Problem statement
Carry on the passage about strategy-making in European crisis response operations, picking up right after its final sentence.

Source extract

The two lines of research outlined above form complementary analytical windows on the strategy-making process in European crisis response operations. The planning process, on the one hand, is what enables the making of strategy. By highlighting rational intentionality and limited predictability, the planning process provides the foundations that make strategy possible. Political-military friction, on the other hand, is the negative counterpart to the planning process, and as such constitutes one of the principal disablers of strategy. While strategic intentions can be thwarted by multiple external factors, ranging from geography and meteorological circumstances to the independent mind of an adversary, politico-military friction represents the internal brake on the strategy-making dialogue. The permanent friction between political and military logics inevitably complicates planning and strategy-making.
1.2 Research design and case selection
The formulation of strategy constitutes a field of study in which knowledge can be developed in two ways. One can either have recourse to strategic theorising about the relationship between military force and political effect, or rely rather on the teachings of history and empirical observation. This book adopts a predominantly inductive approach: it seeks to account for the dynamics of the strategy-making process in European crisis response operations on the basis of a set of case studies. Yet to explore these cases in analytical depth also requires an elaborate conceptual toolkit allowing for methodological orientation as well as the extension of theory.
In conceptual terms, the argument contained in this book is constructed around the triad of operations planning, politico-military friction and strategy-making. The first two elements of this triad are conceptualised as constitutive components of the third. As such, planning and friction represent a double methodological window for studying the otherwise elusive concept of strategy. The planning process is the enabler while politico-military friction is a disabler in the making of strategy. When strategy is defined as a conceptual outline of how a military operation should deliver its political objectives, it should be clear that this conceptual outline assumes its most tangible form in those planning documents that lay out the script of the operation under discussion. To the extent strategy has a material (rather than ideational or procedural) existence, the operation plan is its culmination.
The operations planning process is an iterative dialogue between political authorities responsible for setting objectives as well as allocating resources and military authorities tasked with bridging ends and means. Typically, the planning process evolves from vague political estimates and tentative military response options into ever more detailed plans and objectives. It is a dialectic process between political authorities and the military command chain involving multiple steps back and forth. The operation plan for the 1999 Kosovo air campaign, for example, was sent back and forth between the political NATO Headquarters and the military Supreme Headquarters Allied Powers Europe (SHAPE) no less than 26 times (Wright 2010).
As it is a true politico-military nexus, this planning process is the source of strategy just as much as it generates its own troubles. On paper, operations planning can be summarised in a neat flowchart of politically approved planning documents. In practice, this often is a disorderly and improvised process. The timelines on the basis of which the political and military debates proceed can be quite different, for example. Military urgency and political expediency can generate different answers to the same question. Imperfect knowledge often necessitates the making of assumptions that, if proven faulty, risk derailing the intent of the plan. A multitude of factors inherent to this politico-military debate can influence and blur the conceptual outline of how an operation is intended to deliver its objectives. Politico-military friction therefore qualifies as the conceptual formula allowing for acknowledging the influence of all the complications bedevilling the politico-military dialogue. Correspondingly, it is the dynamic intertwinement of planning and friction into strategy this book seeks to illuminate. On the basis of the insights these explorations generate, it becomes possible to consider the instrumentality of crisis response operations as conceived by European states and extend the strategic theorising supporting it.

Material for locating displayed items
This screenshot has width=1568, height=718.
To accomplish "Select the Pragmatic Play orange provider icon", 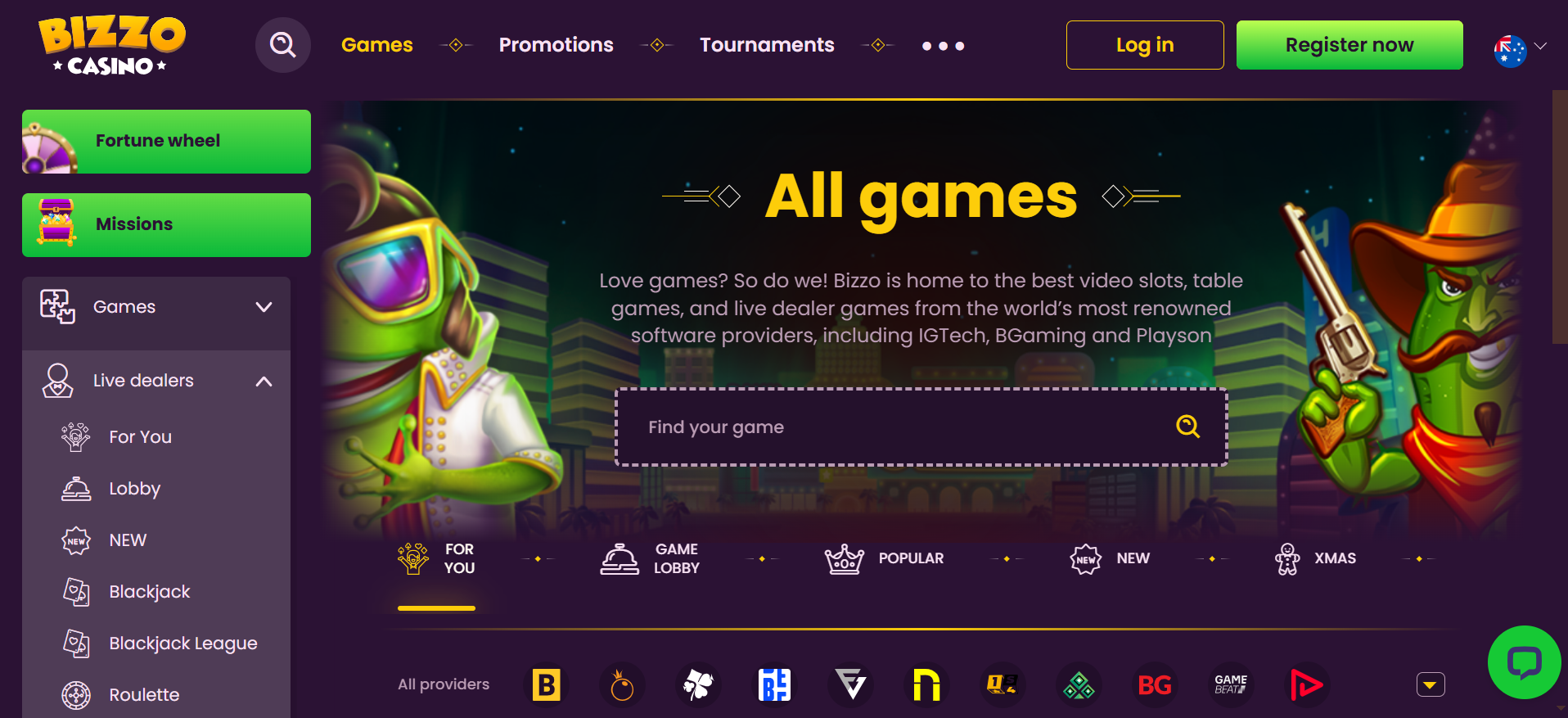I will (622, 684).
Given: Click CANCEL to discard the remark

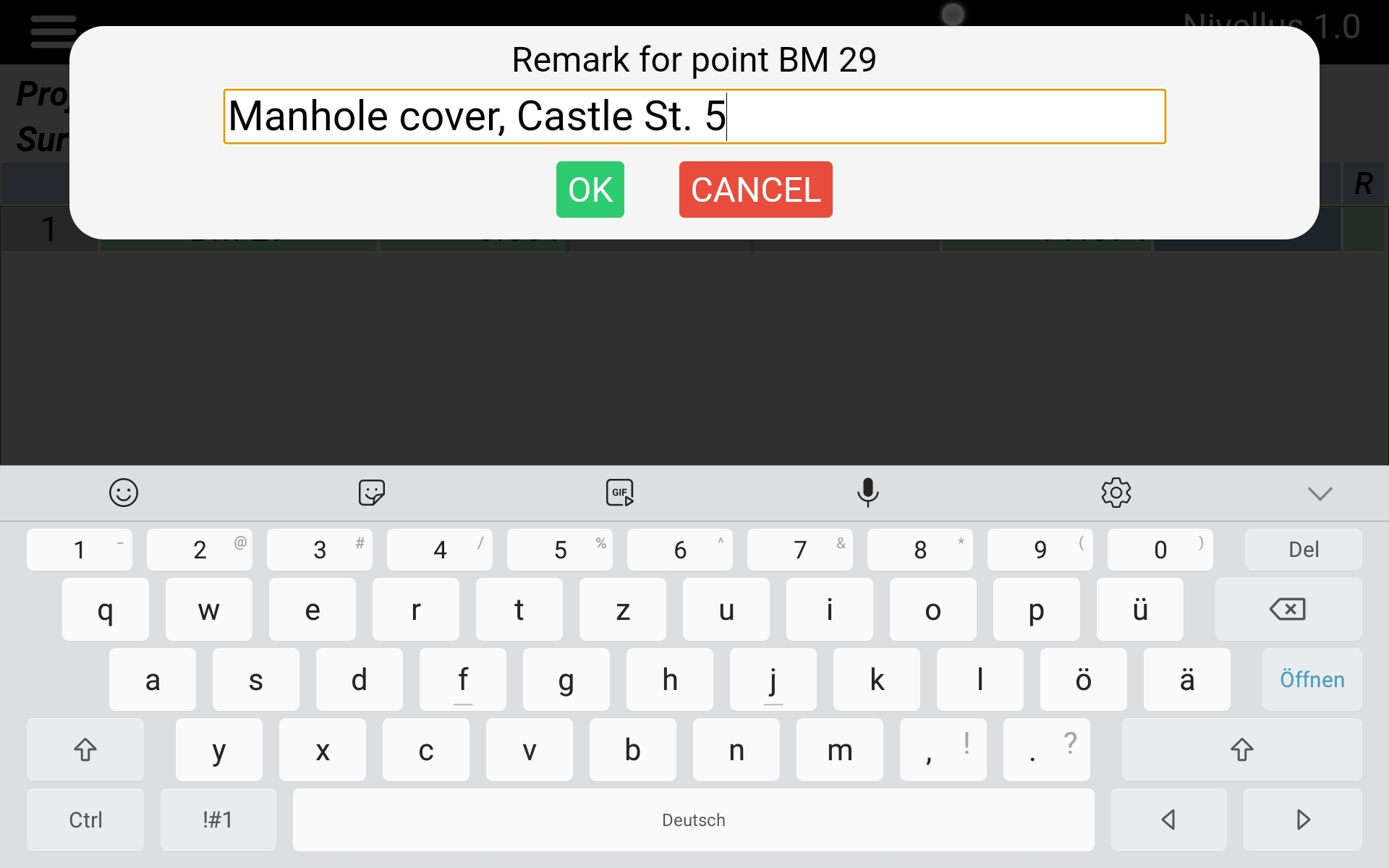Looking at the screenshot, I should click(755, 189).
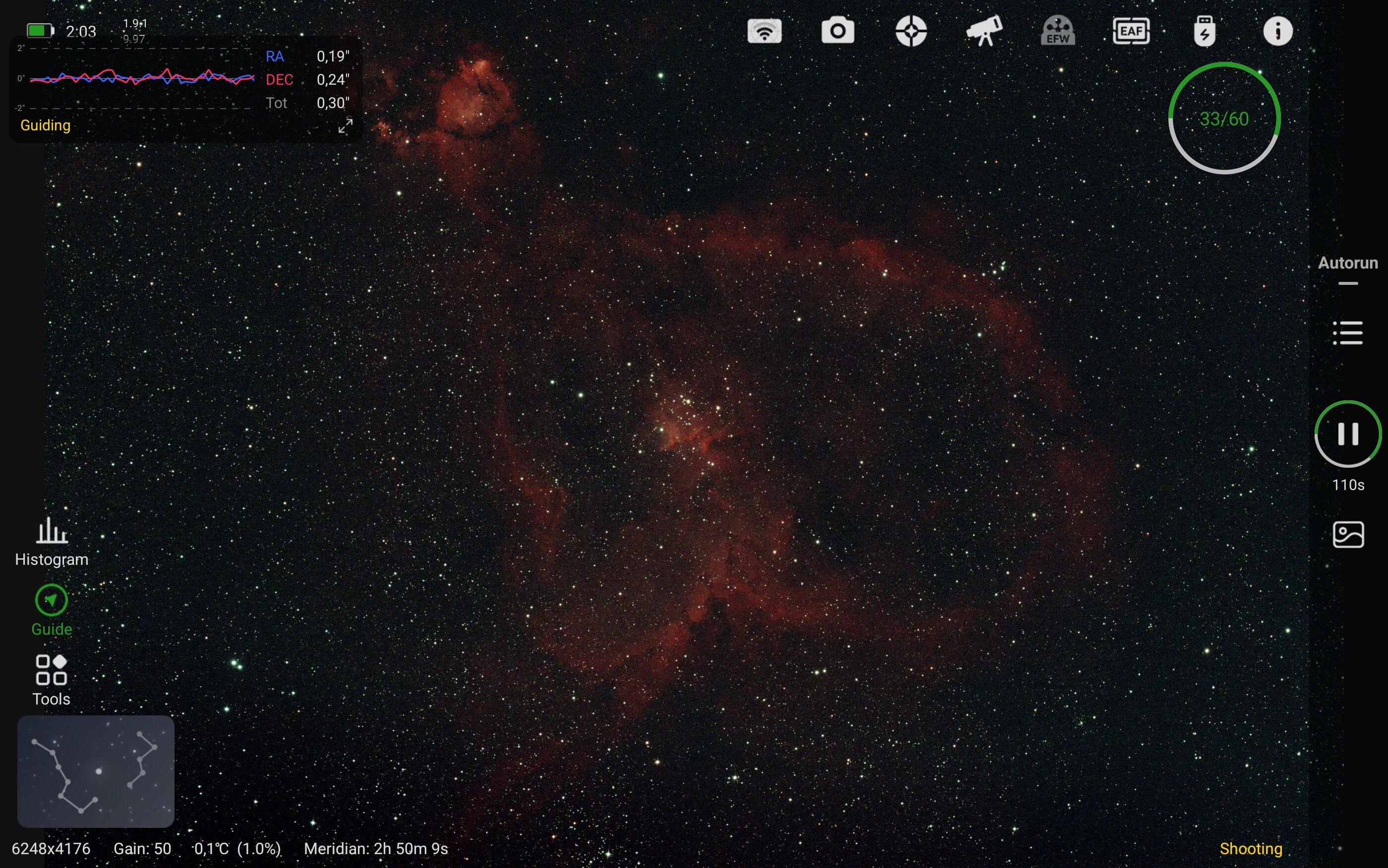Open the Autorun sequence plan list
The width and height of the screenshot is (1388, 868).
(1347, 333)
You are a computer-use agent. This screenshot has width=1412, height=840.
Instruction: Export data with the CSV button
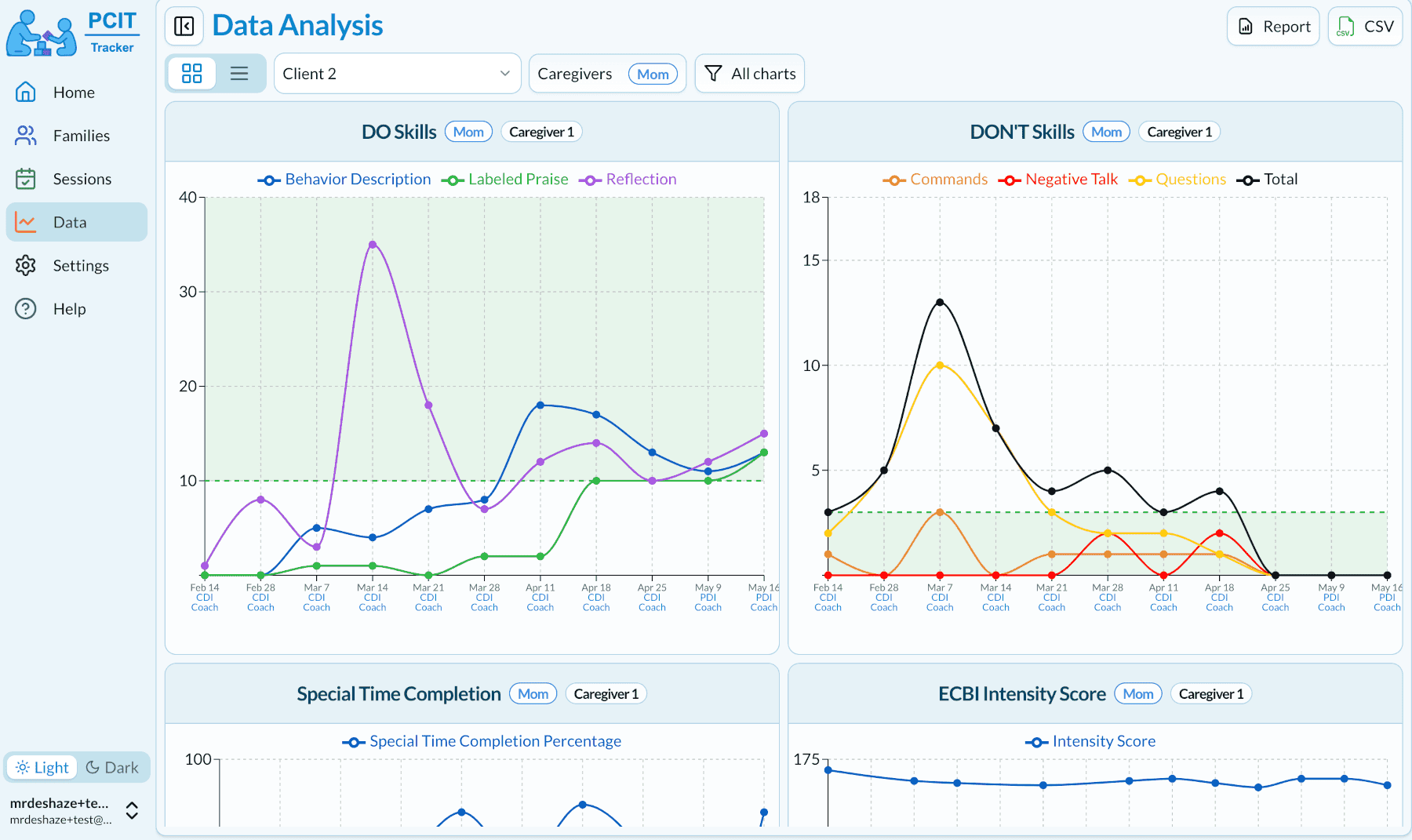tap(1365, 27)

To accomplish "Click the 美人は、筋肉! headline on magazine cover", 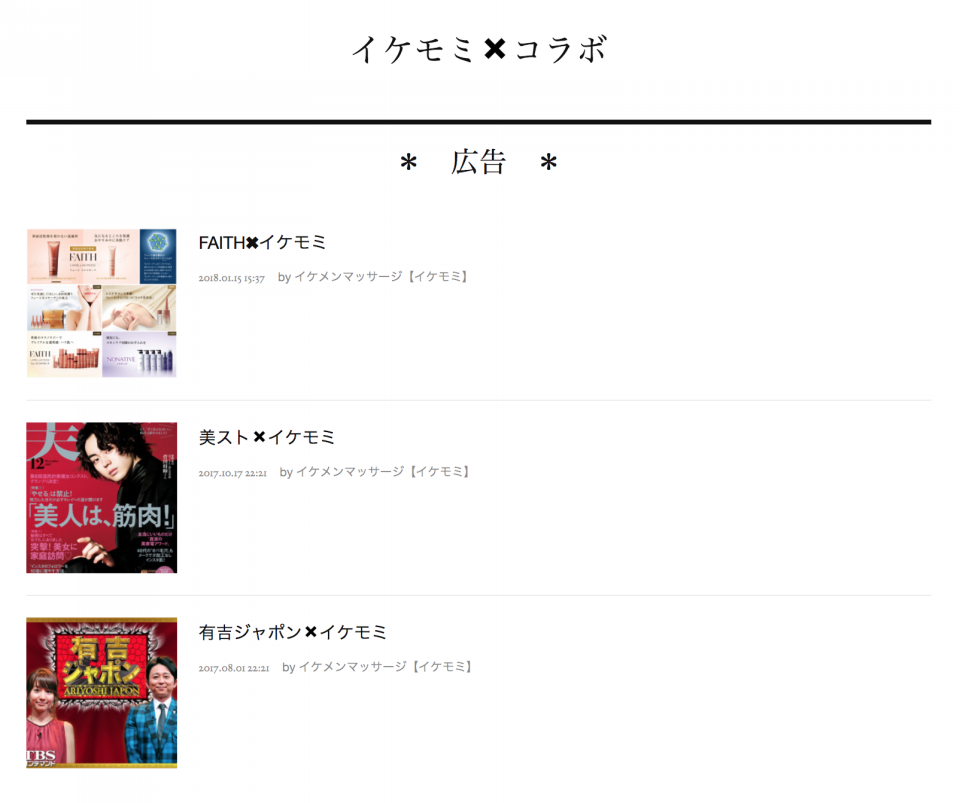I will coord(103,515).
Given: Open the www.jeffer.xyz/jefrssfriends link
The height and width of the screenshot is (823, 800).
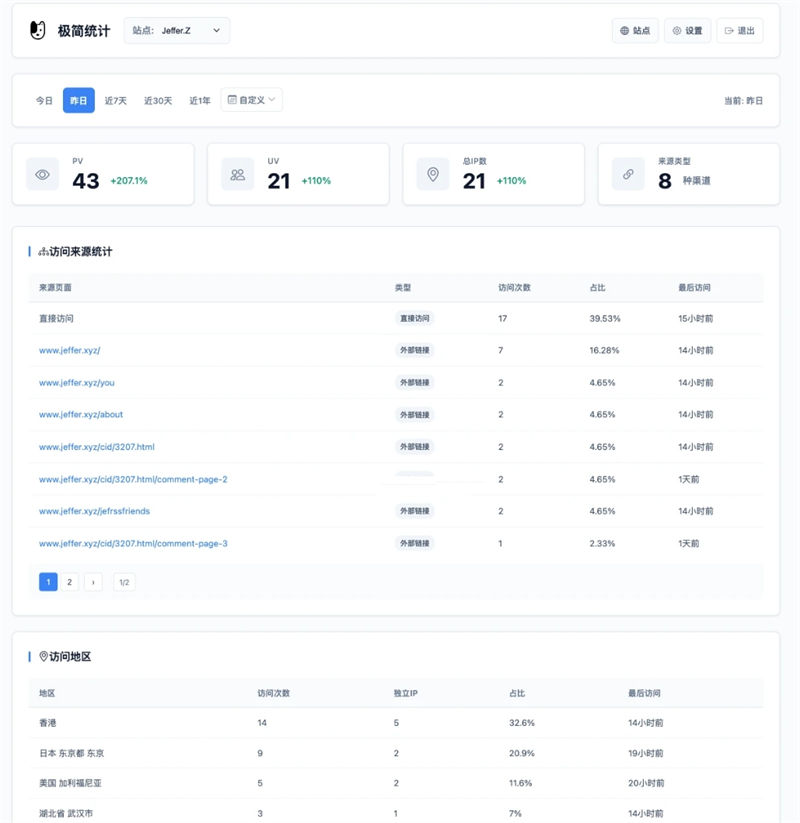Looking at the screenshot, I should click(x=94, y=511).
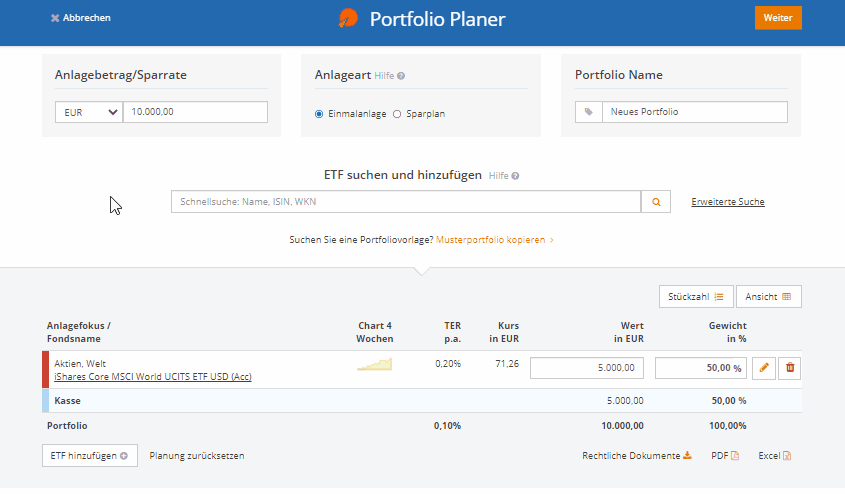
Task: Open the Ansicht view selector
Action: click(x=768, y=297)
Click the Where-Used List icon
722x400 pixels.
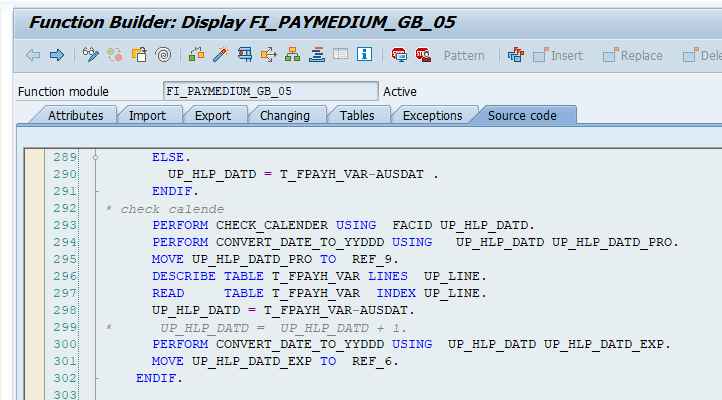point(268,55)
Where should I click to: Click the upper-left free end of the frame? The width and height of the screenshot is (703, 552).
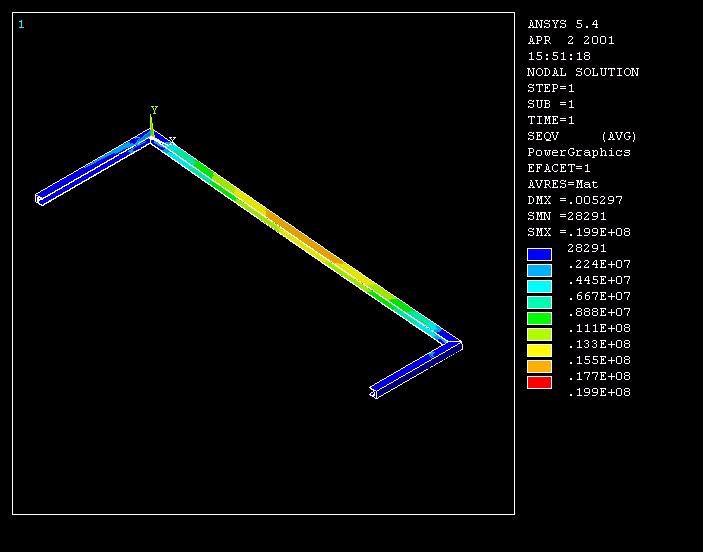coord(41,199)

Result for this task
To what practical use can this conceptual prism be put? As this book concerns the making of strategy for European crisis response operations, the reference unit in terms of research design is that of the individual operation. More precisely, the focus is on distinct planning cycles that are intended to imbue individual operations with particular political significance. In order to make general inferences about the making of strategy, the cases need to be chosen with a view to incorporating sufficient diversity. After all, such planning cycles may differ quite significantly from one another depending on the organisational context under which they take place, the phase of the operation they are designed to cater for, and the type of operation they are intended to enable. At the same time, the case selection needs to take into account methodological constraints in terms of data gathering, such as the availability of first hand interview sources.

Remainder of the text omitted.